The entries below are to be written out again without alteration.

[Record set]

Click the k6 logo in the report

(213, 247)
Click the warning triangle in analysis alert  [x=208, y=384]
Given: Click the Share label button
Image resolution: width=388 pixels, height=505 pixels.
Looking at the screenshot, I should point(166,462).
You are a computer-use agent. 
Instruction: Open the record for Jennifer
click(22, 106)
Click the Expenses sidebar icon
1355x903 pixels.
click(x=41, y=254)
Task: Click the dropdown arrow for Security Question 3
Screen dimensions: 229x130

[/Record set]

* [Output for this task]
Click the k6 logo in the report

(213, 247)
Click the warning triangle in analysis alert  [x=208, y=384]
Given: Click the Share label button
Image resolution: width=388 pixels, height=505 pixels.
Looking at the screenshot, I should point(166,462).
You are a computer-use agent. 
Instruction: Open the record for Jennifer
click(22, 106)
Click the Expenses sidebar icon
1355x903 pixels.
click(x=41, y=254)
Task: Click the dropdown arrow for Security Question 3
Screen dimensions: 229x130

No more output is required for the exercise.